Catalina s’éloigna d’un pas tranquille pour regagner le comptoir de la Jouvencelle. Alessia laissa échapper un soupir, se laissa tomber dans le canapé rouge et dévisagea Lex d’un puissant regard noir quand celui-ci tourna le chef dans sa direction.

— Pour quelle foutue raison devrais-je accepter de participer à une telle mascarade ? s’emporta-t-elle avec véhémence. Devoir à nouveau risquer ma peau pour le bon plaisir de notre employeur ne fait pas partie de mes prérogatives.

— Quelqu’un de plus pragmatique que je ne le suis répondrait qui s’agit de ton devoir en tant que mercenarii, commença Lex. Je me contenterai de dire que si tu réussis cette mission, Arenius te rémunérera à hauteur des risques encourus.

— S’il est au courant de ton petit plan machiavélique, rétorqua Alessia. Elle attrapa le tuyau du narguilé et aspira une bouffée pour calmer ses nerfs. La fumée irrita de suite sa gorge inexpérimentée.
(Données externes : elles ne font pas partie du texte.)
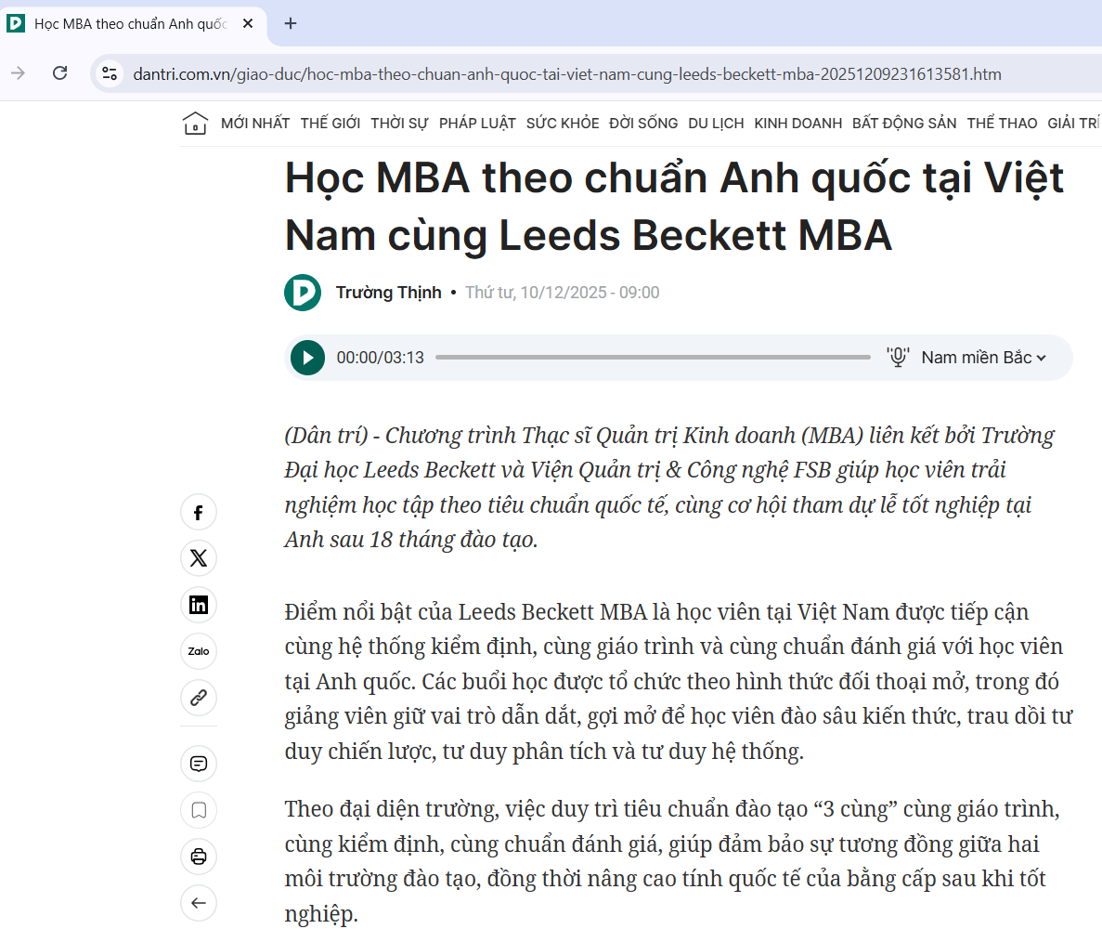Open the THẾ GIỚI menu section
This screenshot has height=929, width=1102.
[330, 124]
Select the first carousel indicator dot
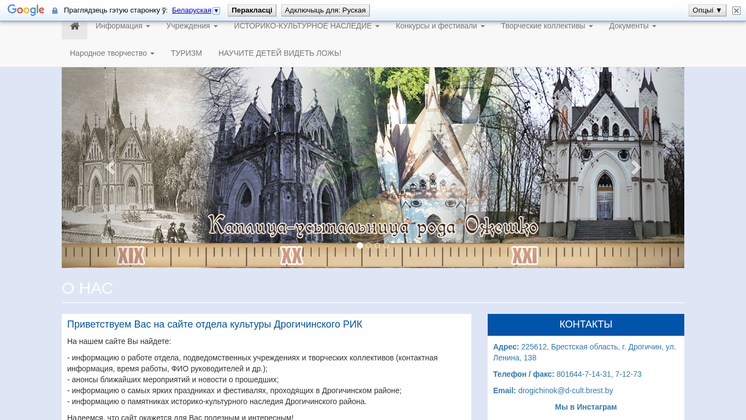The height and width of the screenshot is (420, 746). (x=360, y=246)

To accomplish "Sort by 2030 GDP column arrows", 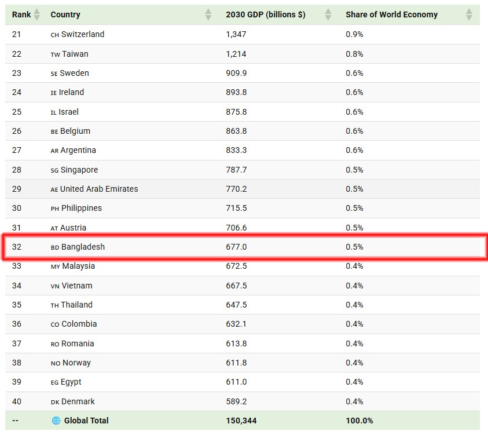I will coord(328,14).
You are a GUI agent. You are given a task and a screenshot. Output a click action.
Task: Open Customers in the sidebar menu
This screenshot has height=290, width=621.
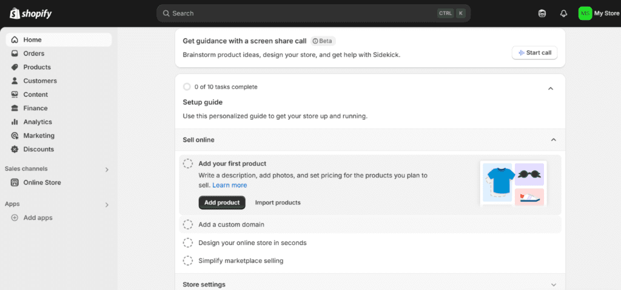[40, 81]
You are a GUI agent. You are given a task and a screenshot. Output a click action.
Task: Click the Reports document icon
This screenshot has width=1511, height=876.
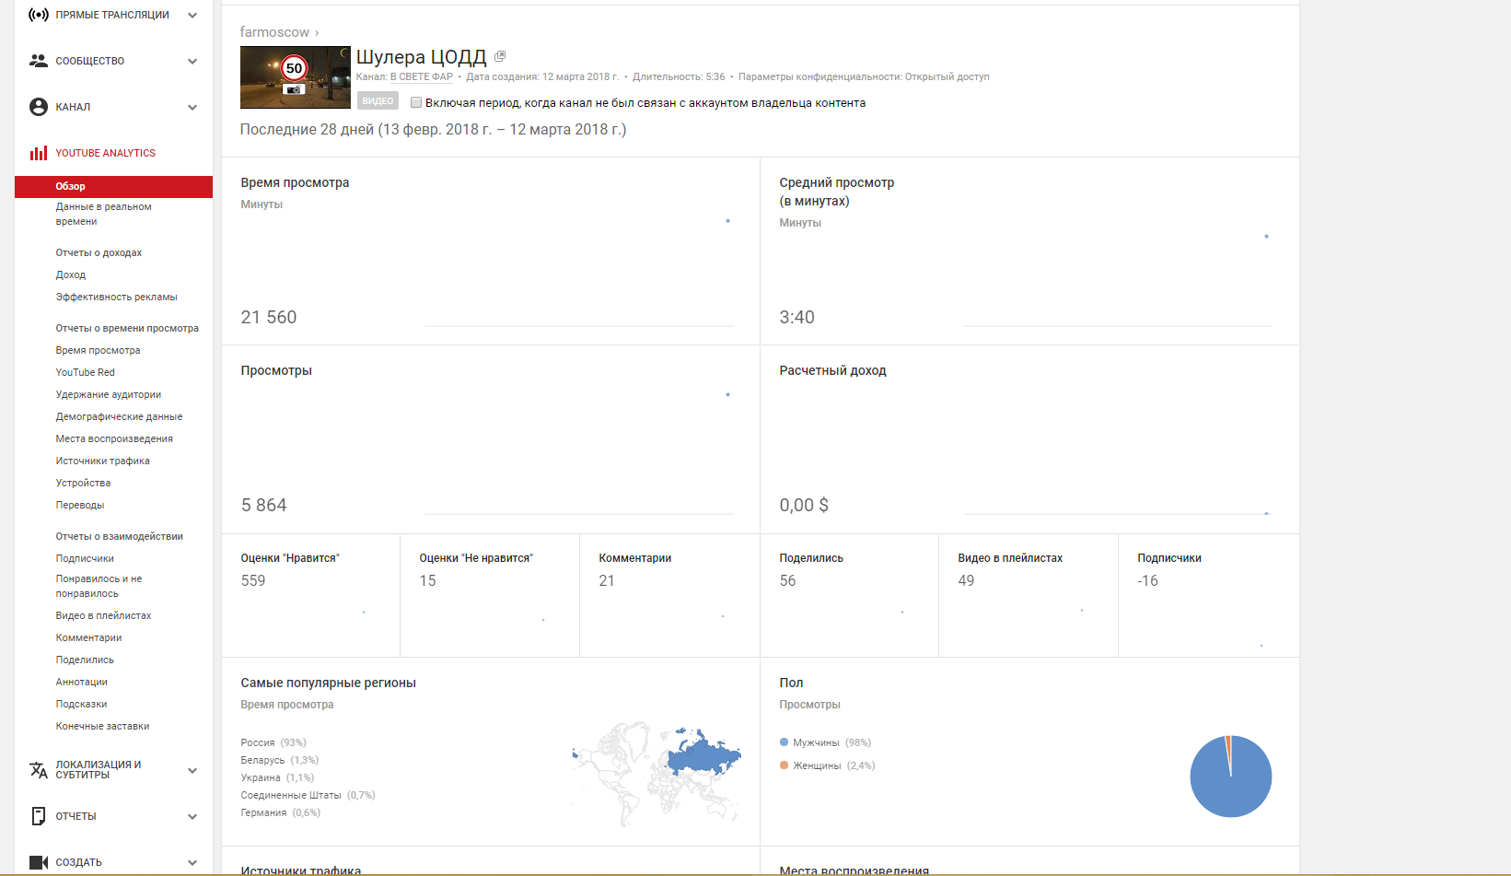click(x=39, y=816)
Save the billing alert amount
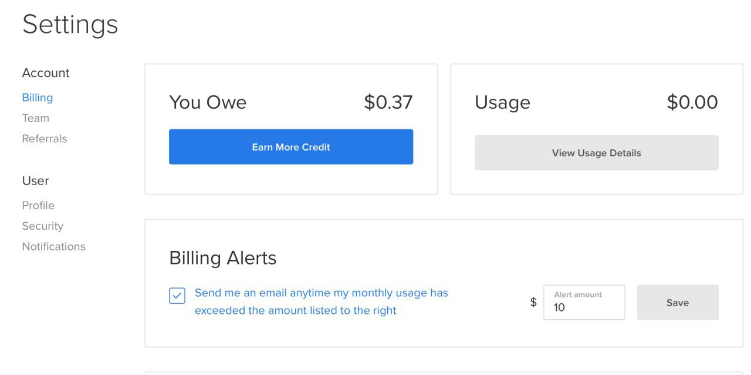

Et que devrais-je faire à cette soirée ?

— Que tu localises le coffret qu’Orél a récupéré auprès des hommes de Baldur et que tu trouves Daguefilante si elle est bien retenue prisonnière à l’intérieur de la villa, comme je le présume, poursuivit-il d’un ton calme.

— Tu l’as si bien dit, il ne s’agit que d’hypothèses ! Rien ne nous garantit que l’un comme l’autre se trouvent au sein de la villa Valentii. N’y a-t-il aucune autre solution plutôt que de m’envoyer dans la gueule du loup ?
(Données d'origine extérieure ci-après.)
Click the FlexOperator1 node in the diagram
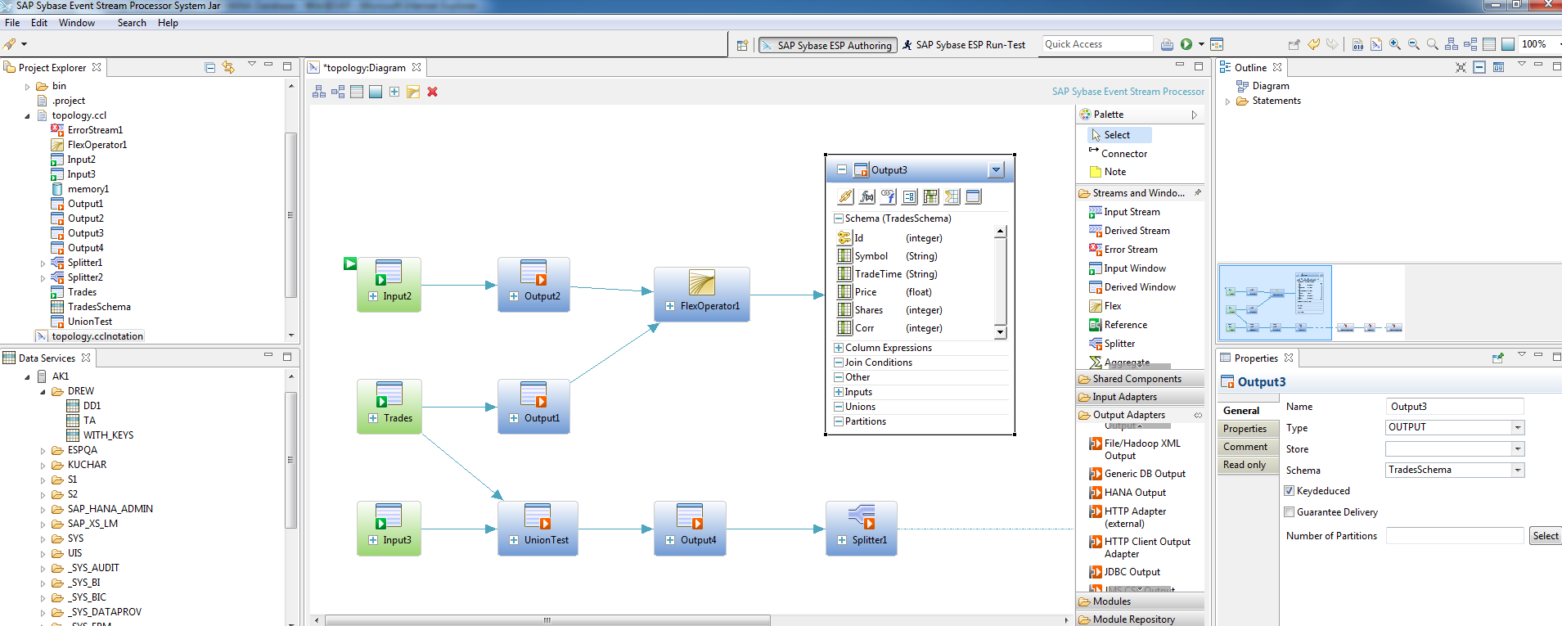Screen dimensions: 1562x626 pyautogui.click(x=702, y=294)
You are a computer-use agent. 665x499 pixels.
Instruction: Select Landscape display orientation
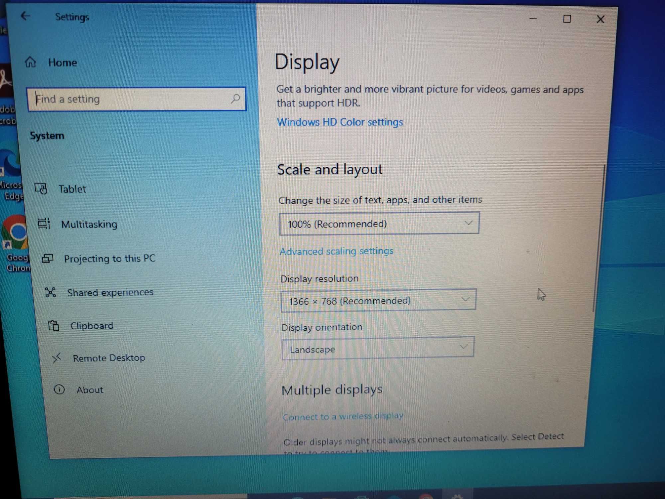tap(377, 349)
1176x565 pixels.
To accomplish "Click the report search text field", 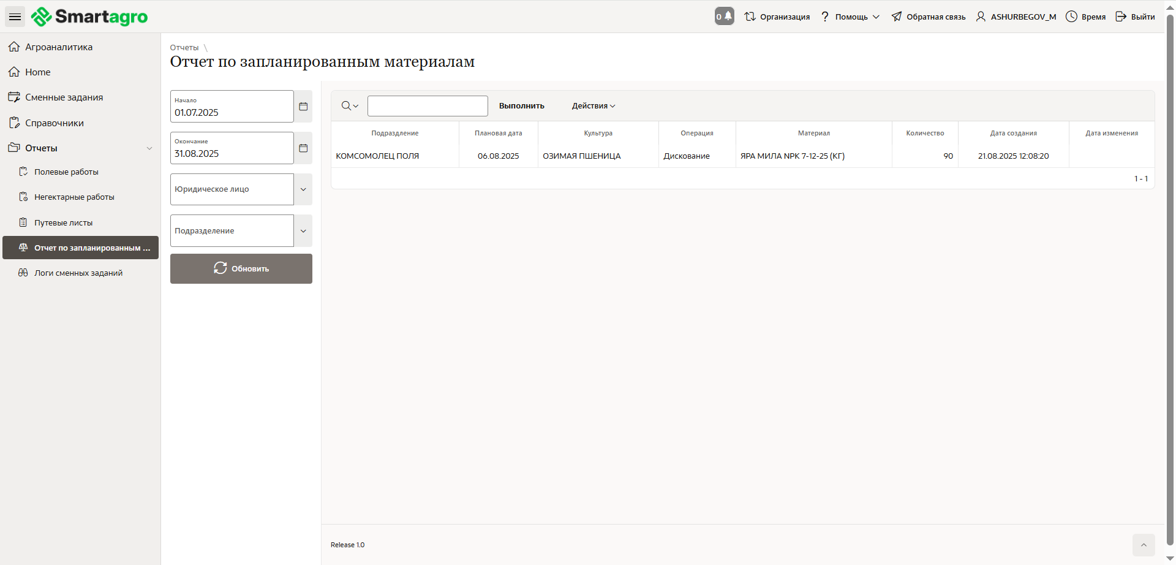I will click(428, 106).
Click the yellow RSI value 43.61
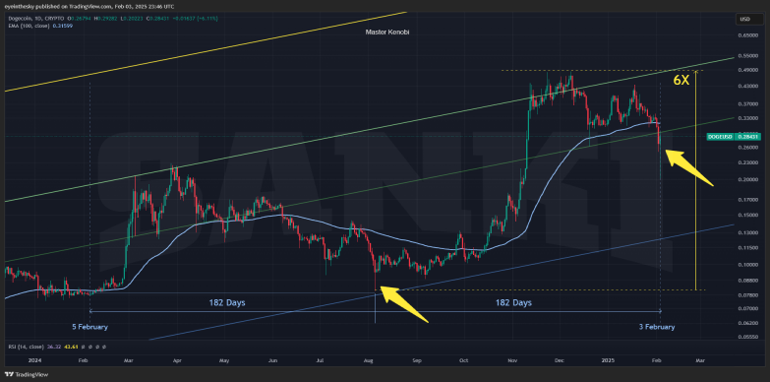Viewport: 770px width, 382px height. (61, 347)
— Non, le domaine d’Orél est une véritable forteresse impénétrable, situé en plein cœur de la cité, comme tu as pu le constater. Il n’a aucun intérêt à avoir fait déplacer le coffret. Serviteurs comme mercenare sont loyaux envers les Valentii. De plus, tu es la seule femme parmi les Lames de Castell et ton arrivée parmi nous est récente. Ils ne te démasqueront pas.
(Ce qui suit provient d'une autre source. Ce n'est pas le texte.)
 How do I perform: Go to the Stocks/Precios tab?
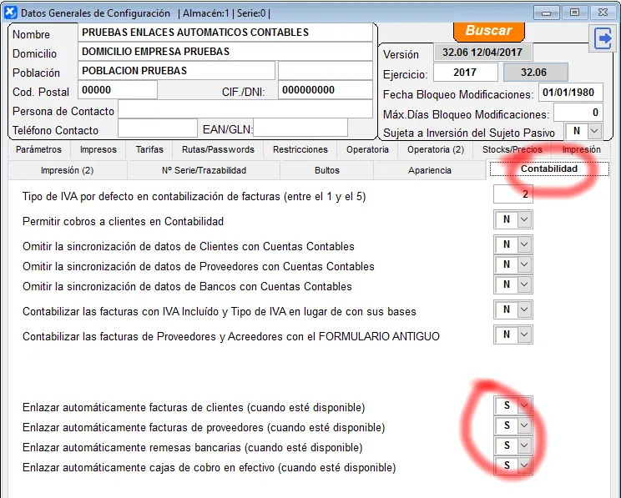[512, 149]
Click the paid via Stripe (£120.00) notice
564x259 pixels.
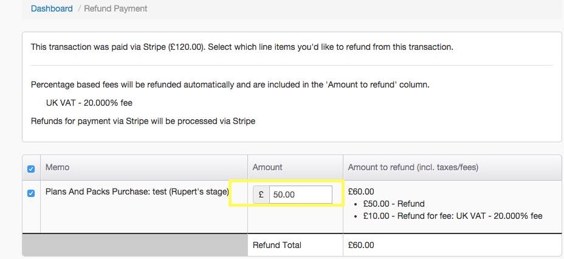(242, 46)
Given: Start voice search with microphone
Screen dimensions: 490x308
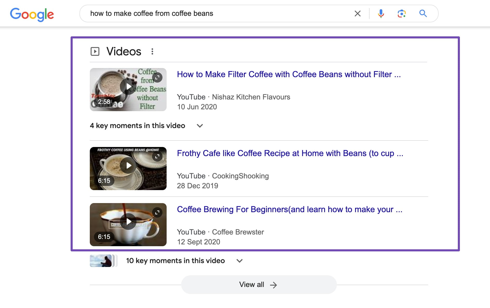Looking at the screenshot, I should tap(381, 14).
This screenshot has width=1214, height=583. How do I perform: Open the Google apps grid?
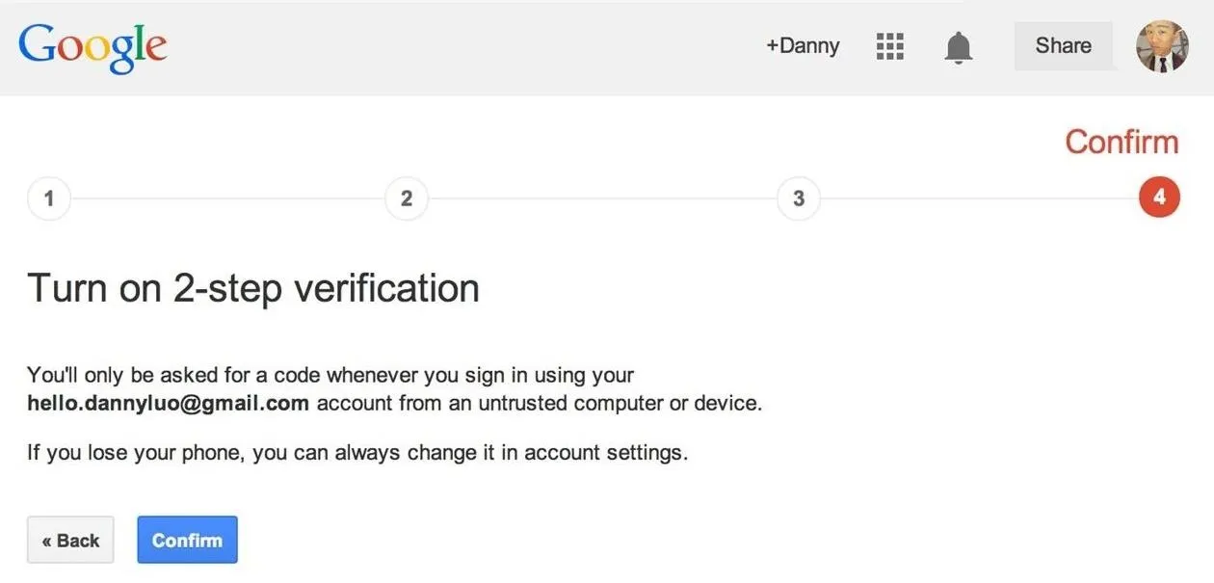point(890,46)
— Et que se passera-t-il si les choses tournent mal ? s’enquit Alessia, loin d’être convaincu. Je serai seule, sans armes et entourés d’ennemis.

— Je serais à la tête d’un groupe de Lames de Castell posté dans une maison abandonné de la ruelle, expliqua son capitaine. On l’utilise souvent comme quartier général intra-muros. Mais ne t’attends pas à des miracles de notre part. Tu devras compter sur le soutien de Daguefilante avant tout. Enfuyez-vous par les tunnels si les choses se gâtent. C’est par ce biais que les prostituées comptent rejoindre la villa.

Si Lex lui laissait le choix à la jeune femme d’accomplir ou non cette mission, il agissait par simple politesse. Car maintenant qu’il connaissait son secret, elle devait tout faire pour rester dans ses bonnes grâces.

— Tu me racontes tout cela, mais j’imagine que je n’ai pas vraiment le choix, Lex, conclut Alessia d’un ton ferme et résolu. Entendu, Je vais m’introduire dans la villa des Valentii mais je ne te promets pas de réussir cette satané mission suicide.